Detalhes bibliográficos
Autor(a) principal: Murinello, A
Data de Publicação: 2007
Outros Autores: Mendonça, P, Abreu, A, Santos, AL, Roquette, J, Pinto, E, Alpendra, J, Semedo, J, Rodrigues, A, Cunha, D, Coelho, JF, Lourenço, S, Miranda, S
Tipo de documento: Artigo
Idioma: eng
Título da fonte: Repositório Científico de Acesso Aberto de Portugal (Repositórios Cientìficos)
Texto Completo: http://hdl.handle.net/10400.17/623
Resumo: Based on a case of a patient with angiosarcoma (AS) of the right atrium with superior vena cava syndrome associated with urticaria and polyarthralgias, who died soon after surgery, the authors present a brief review of the subject of cardiac AS, an extremely rare pathology, usually diagnosed late due to its non-specific symptomatology.
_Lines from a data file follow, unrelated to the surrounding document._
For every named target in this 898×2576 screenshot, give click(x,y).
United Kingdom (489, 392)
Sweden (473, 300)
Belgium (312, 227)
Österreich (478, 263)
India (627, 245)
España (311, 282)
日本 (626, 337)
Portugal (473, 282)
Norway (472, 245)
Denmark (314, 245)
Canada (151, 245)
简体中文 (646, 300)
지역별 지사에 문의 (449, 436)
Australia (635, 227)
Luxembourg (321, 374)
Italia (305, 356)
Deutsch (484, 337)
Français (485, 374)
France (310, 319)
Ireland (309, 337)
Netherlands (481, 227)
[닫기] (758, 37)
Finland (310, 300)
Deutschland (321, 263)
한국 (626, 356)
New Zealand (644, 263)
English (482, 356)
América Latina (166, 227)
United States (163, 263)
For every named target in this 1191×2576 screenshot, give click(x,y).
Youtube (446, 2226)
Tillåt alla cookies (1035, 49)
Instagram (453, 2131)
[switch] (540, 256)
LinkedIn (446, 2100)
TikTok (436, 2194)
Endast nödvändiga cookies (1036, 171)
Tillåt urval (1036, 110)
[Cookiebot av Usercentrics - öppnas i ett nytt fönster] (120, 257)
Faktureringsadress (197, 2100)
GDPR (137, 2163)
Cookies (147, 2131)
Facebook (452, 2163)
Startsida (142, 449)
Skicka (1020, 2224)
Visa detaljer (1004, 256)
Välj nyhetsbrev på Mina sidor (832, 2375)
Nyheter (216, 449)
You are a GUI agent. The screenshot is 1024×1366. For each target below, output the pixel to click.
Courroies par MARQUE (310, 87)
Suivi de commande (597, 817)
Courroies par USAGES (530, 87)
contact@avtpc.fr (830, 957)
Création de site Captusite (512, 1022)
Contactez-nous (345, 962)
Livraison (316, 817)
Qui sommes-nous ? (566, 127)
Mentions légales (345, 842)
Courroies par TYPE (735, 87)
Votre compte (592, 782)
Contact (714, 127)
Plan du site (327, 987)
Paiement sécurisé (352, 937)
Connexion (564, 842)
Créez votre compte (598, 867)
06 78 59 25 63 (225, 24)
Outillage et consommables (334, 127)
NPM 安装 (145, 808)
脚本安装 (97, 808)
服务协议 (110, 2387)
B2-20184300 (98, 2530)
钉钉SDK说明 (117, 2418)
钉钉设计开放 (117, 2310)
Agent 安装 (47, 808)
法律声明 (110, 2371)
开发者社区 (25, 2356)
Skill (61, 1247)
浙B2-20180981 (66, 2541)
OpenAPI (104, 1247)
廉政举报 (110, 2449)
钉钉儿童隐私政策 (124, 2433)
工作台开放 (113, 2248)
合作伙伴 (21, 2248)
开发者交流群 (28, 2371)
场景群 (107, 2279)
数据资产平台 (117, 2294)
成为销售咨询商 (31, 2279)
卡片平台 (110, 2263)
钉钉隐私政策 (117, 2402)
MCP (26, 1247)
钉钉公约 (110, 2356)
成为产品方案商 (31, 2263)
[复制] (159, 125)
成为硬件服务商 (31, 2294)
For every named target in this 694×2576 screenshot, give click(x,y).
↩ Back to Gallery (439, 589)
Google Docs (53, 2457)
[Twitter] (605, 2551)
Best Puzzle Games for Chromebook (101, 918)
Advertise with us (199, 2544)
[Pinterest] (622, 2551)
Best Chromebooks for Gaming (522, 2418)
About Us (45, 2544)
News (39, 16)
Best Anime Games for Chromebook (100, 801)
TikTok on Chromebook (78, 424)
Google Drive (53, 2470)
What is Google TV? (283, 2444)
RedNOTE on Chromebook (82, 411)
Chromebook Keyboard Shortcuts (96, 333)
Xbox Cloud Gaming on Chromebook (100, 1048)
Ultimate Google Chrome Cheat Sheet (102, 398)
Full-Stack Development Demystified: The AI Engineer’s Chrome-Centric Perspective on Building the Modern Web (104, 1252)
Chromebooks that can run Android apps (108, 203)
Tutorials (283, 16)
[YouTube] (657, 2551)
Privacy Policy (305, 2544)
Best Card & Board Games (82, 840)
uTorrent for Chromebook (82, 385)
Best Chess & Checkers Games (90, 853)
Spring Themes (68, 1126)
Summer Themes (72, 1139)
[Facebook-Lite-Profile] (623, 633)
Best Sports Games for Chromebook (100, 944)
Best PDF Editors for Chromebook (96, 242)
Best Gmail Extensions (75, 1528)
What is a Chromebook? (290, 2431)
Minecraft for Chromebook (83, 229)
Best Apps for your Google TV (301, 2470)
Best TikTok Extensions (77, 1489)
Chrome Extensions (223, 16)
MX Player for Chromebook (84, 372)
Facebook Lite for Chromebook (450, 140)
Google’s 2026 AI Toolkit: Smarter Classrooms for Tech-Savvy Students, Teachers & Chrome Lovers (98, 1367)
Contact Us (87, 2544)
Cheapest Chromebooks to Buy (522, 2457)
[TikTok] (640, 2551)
Several topics are discussed, including mechanisms of clinical manifestations caused by blood flow obstruction and valve dysfunction, local invasion with arrhythmias and pericardial effusion, embolic phenomena and constitutional symptoms. Imaging and histopathologic methods of diagnosis are considered, as well as references to cytogenetic analysis. Surgery is the first treatment choice, but heart AS are frequently not completely resectable and concomitant metastases at the time of surgery are common, both usually leading to a dismal prognosis. Chemotherapy, radiotherapy and even heart transplantation do not substantially improve the survival of these patients. Urticaria is not generally assumed by most authors to be associated with malignancy, but there are rare reports of its association with some malignant tumors.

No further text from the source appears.